Don't Drop Dropout: Optimizing Layer Sparsity for Efficient LLM Training and Inference
Abstract
Layer dropout (a.k.a.\ stochastic depth) has been shown to enable faster training, higher accuracy, and robustness to zero-shot layer pruning in both language and vision transformers. However, as models and datasets have scaled, dropout---particularly layer dropout---has largely disappeared from LLM pre-training recipes. While some prior work has reported that dropout can degrade accuracy, no comprehensive study has quantified, let alone mitigated, this effect. In this study, we show that layer dropout should be used in state-of-the-art LLM training, establishing best practices and scaling analysis for both training and post-training benefits. Concretely, with optimal layer distribution, time schedule, and optimizer hyperparameters, a 3.9B-parameter LLM can achieve \textbf{lower validation loss} while saving 20\% of training FLOPs.
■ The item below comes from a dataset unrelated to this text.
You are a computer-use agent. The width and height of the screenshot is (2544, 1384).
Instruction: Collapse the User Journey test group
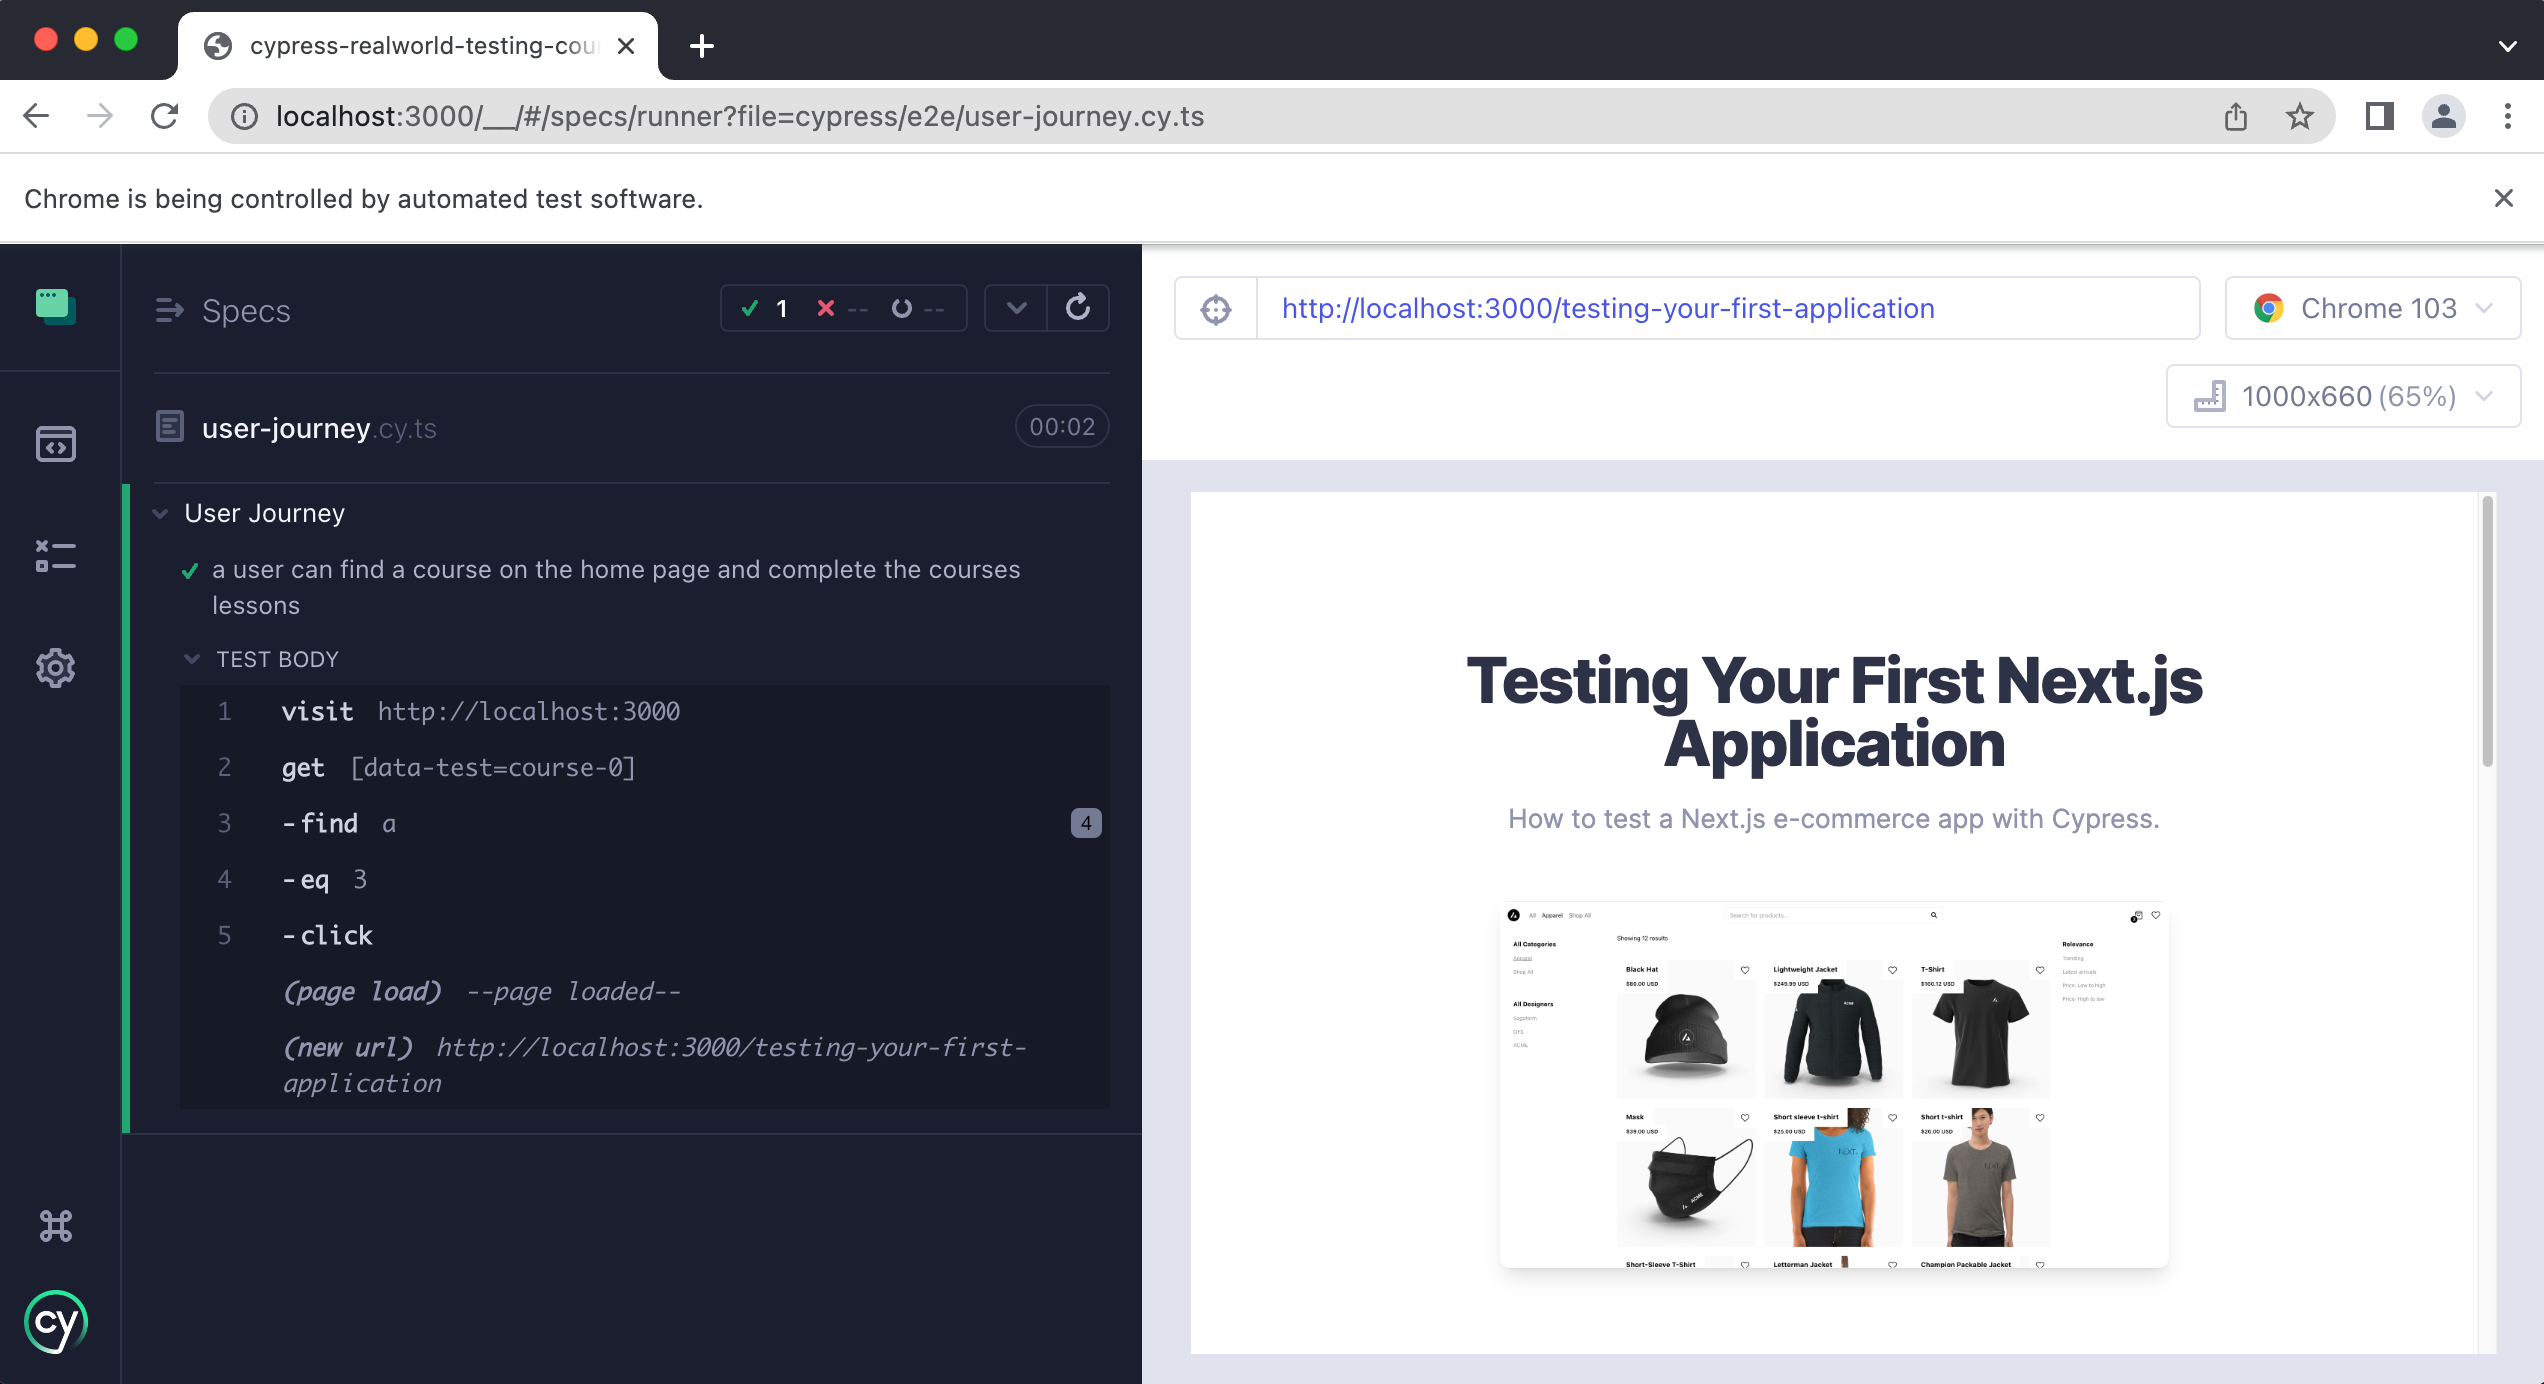point(160,513)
Moreover, layer dropout enables significant post-training optimizations, such as early exit, intermediate-layer skipping, and self-speculative decoding, yielding up to 1.7x inference speedup with negligible accuracy loss. Across more than 2400 training experiments, spanning models from 271M to 3.9B parameters and datasets up to 116B tokens, we demonstrate that these findings extend reliably to large-scale training regimes.